_Action item_: Your task is to repeat all of the data exactly while excluding the pictures.

_Extracted entries_:

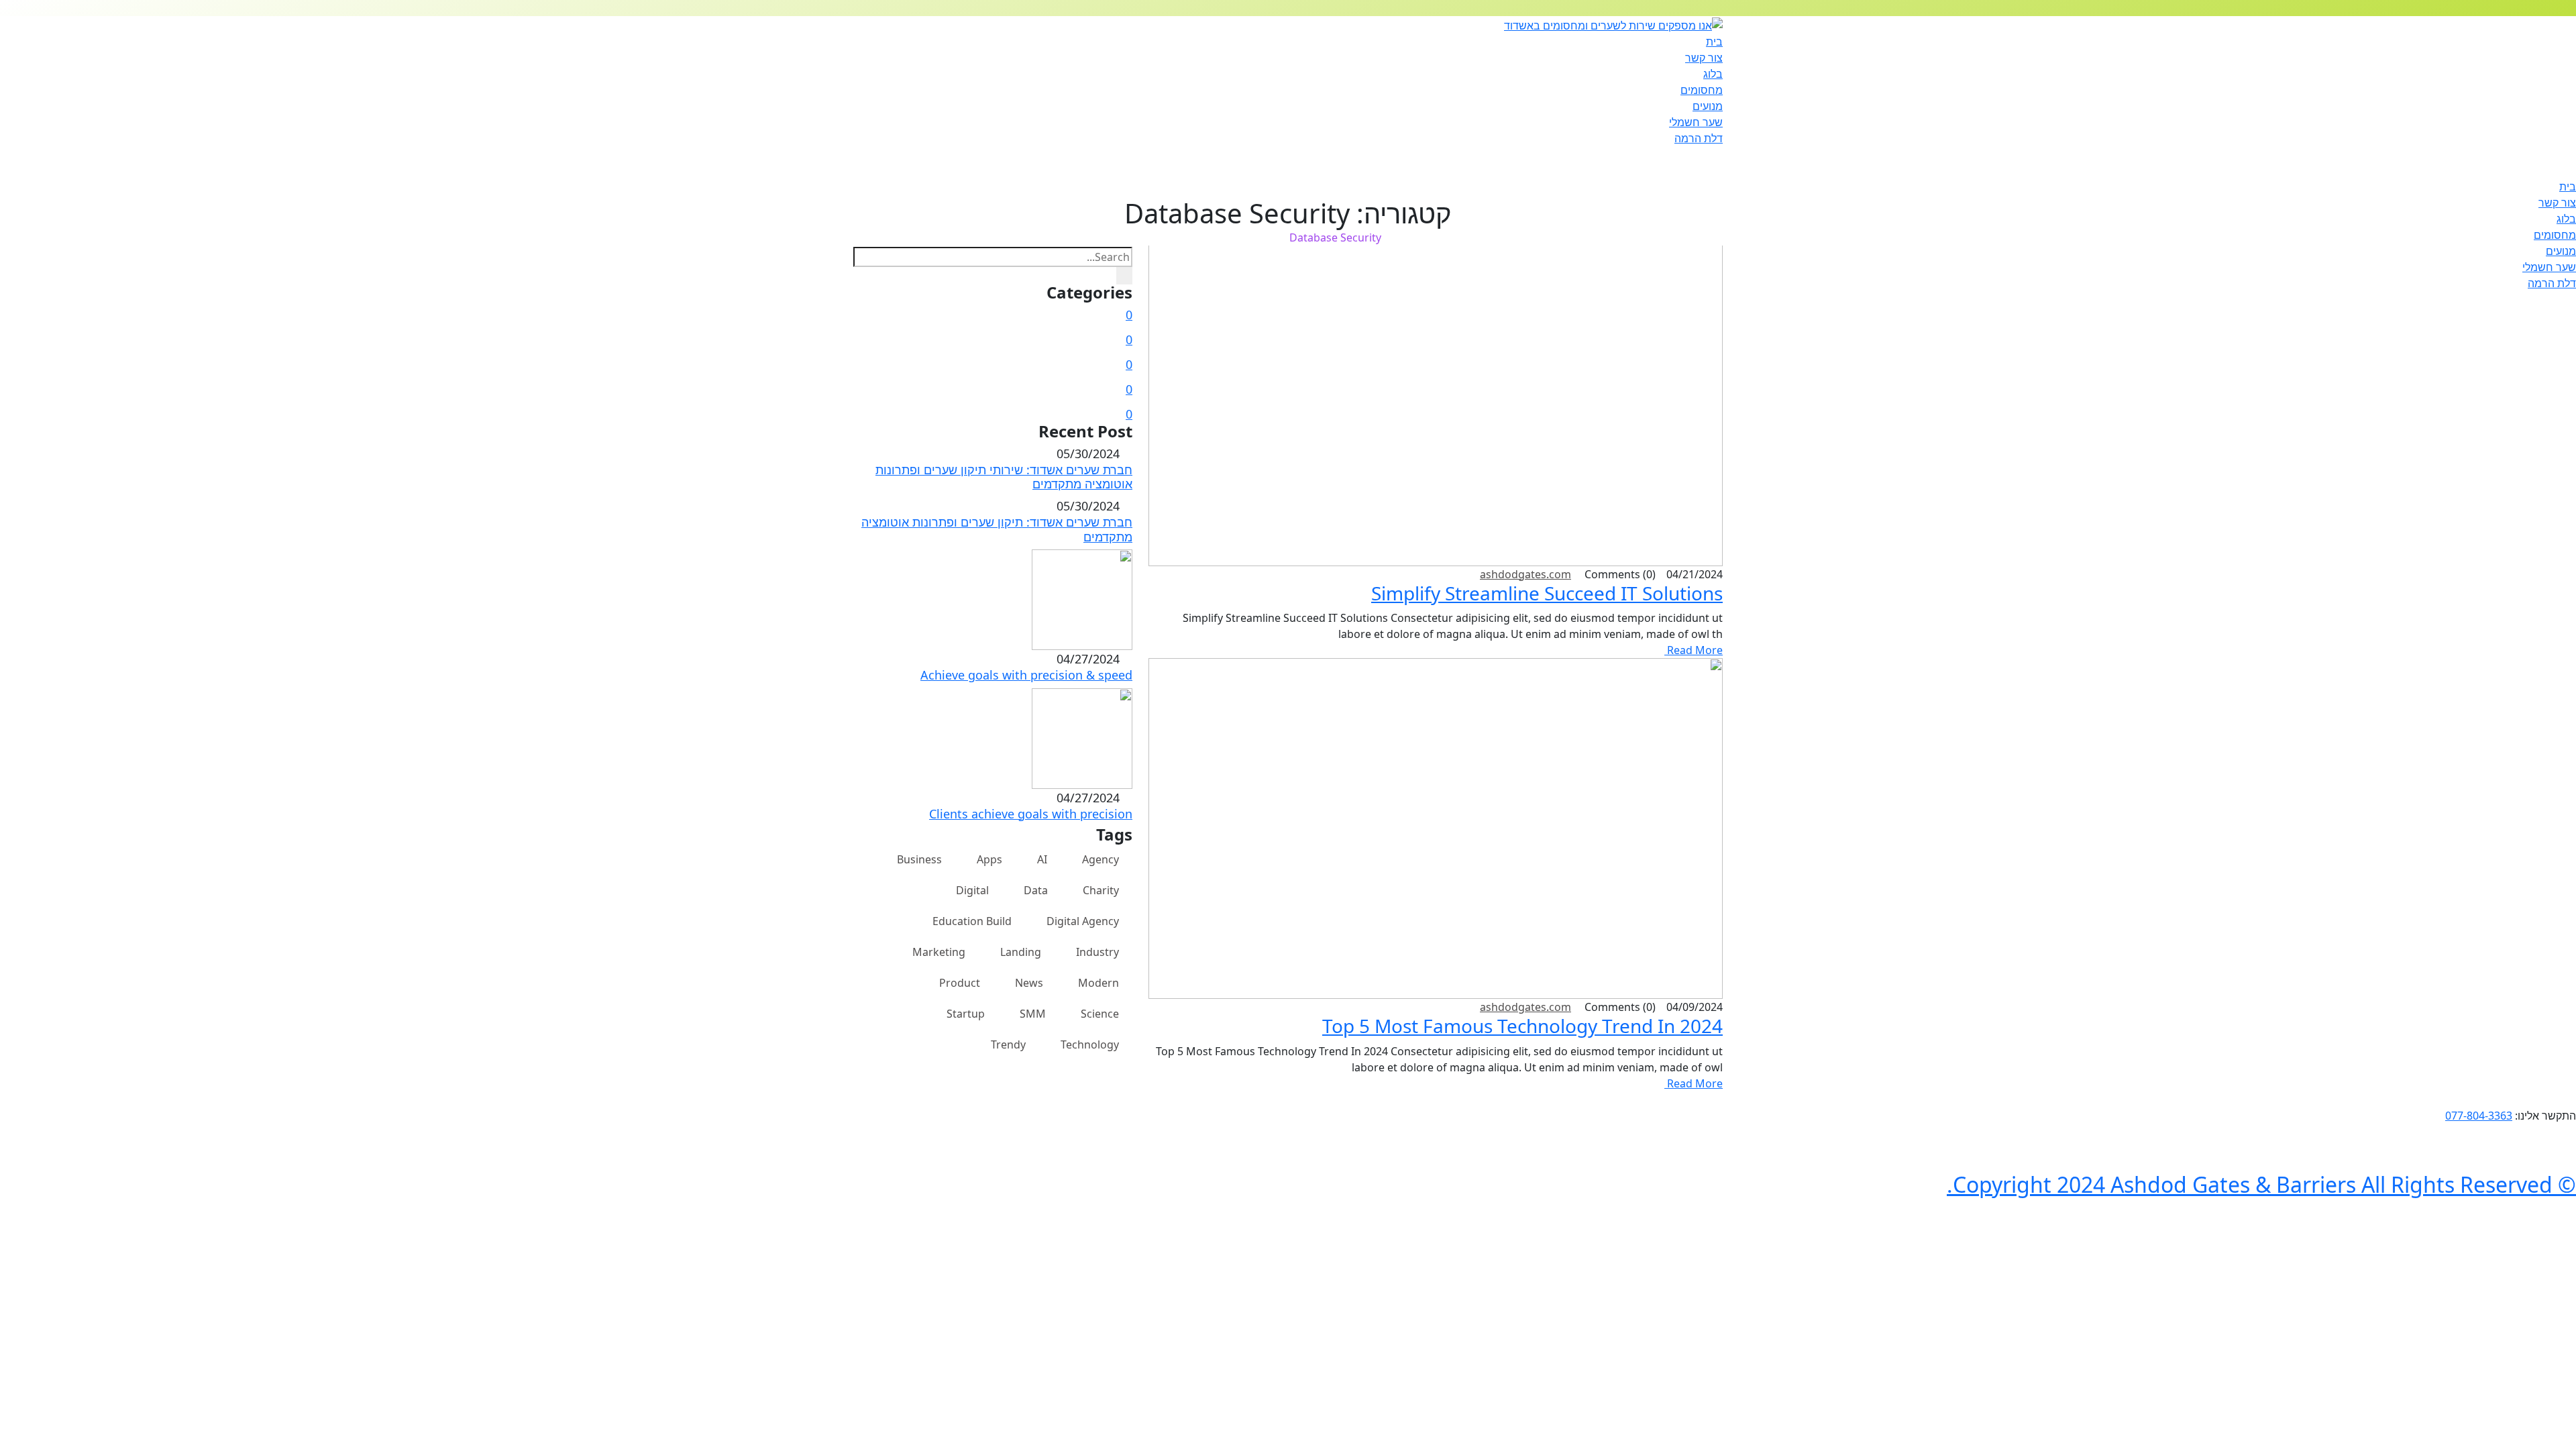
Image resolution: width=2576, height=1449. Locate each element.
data (1036, 890)
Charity (1101, 890)
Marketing (938, 952)
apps (989, 859)
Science (1100, 1013)
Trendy (1008, 1044)
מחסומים (1701, 90)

_Task response_:
Image resolution: width=2576, height=1449. Locate each element.
data (1036, 890)
Charity (1101, 890)
Marketing (938, 952)
apps (989, 859)
Science (1100, 1013)
Trendy (1008, 1044)
מחסומים (1701, 90)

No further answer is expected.